Sabato 20, preparata in soli 18 giorni, ha avuto luogo a piazza San Giovanni a Roma, una manifestazione cui ha partecipato circa un milione di persona, nonostante il nubifragio che si è scatenato prima dell’incontro. Un’assemblea variopinta cui hanno aderito cattolici, ebrei e musulmani. Persino l’imam della moschea di Centocelle ha voluto lanciare dal palco il suo messaggio a difesa della famiglia.
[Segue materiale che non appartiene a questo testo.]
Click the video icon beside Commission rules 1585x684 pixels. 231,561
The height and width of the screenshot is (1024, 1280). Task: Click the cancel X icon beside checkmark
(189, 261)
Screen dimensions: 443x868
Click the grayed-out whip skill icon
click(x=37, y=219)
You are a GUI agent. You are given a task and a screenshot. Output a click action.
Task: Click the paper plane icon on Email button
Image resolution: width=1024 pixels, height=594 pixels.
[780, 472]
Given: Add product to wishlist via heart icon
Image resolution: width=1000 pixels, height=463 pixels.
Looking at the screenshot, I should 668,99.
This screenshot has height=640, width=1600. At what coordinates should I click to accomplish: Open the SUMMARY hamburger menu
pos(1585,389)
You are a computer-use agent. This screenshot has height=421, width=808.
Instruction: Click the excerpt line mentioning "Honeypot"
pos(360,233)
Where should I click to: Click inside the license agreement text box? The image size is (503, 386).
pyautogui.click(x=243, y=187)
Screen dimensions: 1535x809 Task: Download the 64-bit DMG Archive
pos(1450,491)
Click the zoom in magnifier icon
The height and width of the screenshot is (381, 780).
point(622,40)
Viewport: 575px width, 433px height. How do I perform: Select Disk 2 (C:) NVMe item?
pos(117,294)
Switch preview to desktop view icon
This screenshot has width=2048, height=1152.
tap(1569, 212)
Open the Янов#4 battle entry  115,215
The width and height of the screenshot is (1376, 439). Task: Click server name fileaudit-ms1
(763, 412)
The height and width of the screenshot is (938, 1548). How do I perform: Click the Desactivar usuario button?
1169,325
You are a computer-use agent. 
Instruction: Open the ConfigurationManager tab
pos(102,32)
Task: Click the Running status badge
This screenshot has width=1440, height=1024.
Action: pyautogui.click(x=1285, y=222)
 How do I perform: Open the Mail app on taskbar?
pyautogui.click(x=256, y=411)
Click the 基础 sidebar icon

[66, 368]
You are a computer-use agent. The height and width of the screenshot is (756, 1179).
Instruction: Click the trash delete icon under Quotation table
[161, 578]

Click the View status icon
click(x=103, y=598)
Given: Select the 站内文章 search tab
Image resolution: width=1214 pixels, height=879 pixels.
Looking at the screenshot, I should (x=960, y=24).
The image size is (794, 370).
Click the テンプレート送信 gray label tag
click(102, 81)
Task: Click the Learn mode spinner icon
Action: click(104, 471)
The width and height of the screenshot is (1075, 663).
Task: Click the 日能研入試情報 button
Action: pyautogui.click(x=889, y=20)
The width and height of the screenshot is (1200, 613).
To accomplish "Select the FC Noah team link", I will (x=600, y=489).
All’assenza delle istituzioni ha replicato il presidente dei Giuristi per la Vita Gianfranco Amato: “Non è vero che in questa piazza non ci sono le istituzioni, perché – secondo la Costituzione – la sovranità appartiene al popolo”. E “il popolo è qui per dire: Basta!”. Purtroppo “oggi viviamo in una democrazia totalitaria che sta tentando per legge di imporre l’ideologia gender. Occorre opporsi a ogni tentativo in tal senso”. Ed ha reso bene il senso della giornata il senatore Mantovano: “Questa piazza dà forza: la forza non di una massa senza identità, ma di centinaia di migliaia di persone consapevoli che il futuro dell’Italia passa dal futuro della famiglia, e consapevoli che fare male alla famiglia significa fare male all’intera Italia … Ne sono cadute parecchie di bombe sulle famiglia negli ultimi mesi. Non c’è solo la gravissima imposizione dell’ideologia del gender nelle scuole. Ci sono il divorzio breve e il divorzio facile: ma è possibile che oggi se voglio divorziare da mia moglie ci riesco in modo più semplice e veloce che se voglio disdire il contratto del mio telefonino?! Ci sono la fecondazione eterologa e la selezione genetica degli embrioni , cioè la scelta dei figli come se fossero degli oggetti, e la separazione fra i genitori biologici e i genitori legali. Ma c’è una bomba che sta per essere lanciata: si chiama legge sulle unioni civili. Il nome è unioni civili, la sostanza è matrimonio fra persone dello stesso sesso.”
Sul palco, quasi a presiedere l’intera manifestazione, l’icona bizantina della Madonna “Salus populi romani” (salvezza del popolo romano), a ricordare – come ha sottolineato Kiko – che la vera battaglia non è quella politica, ma quella escatologica che passa attraverso il cuore degli uomini.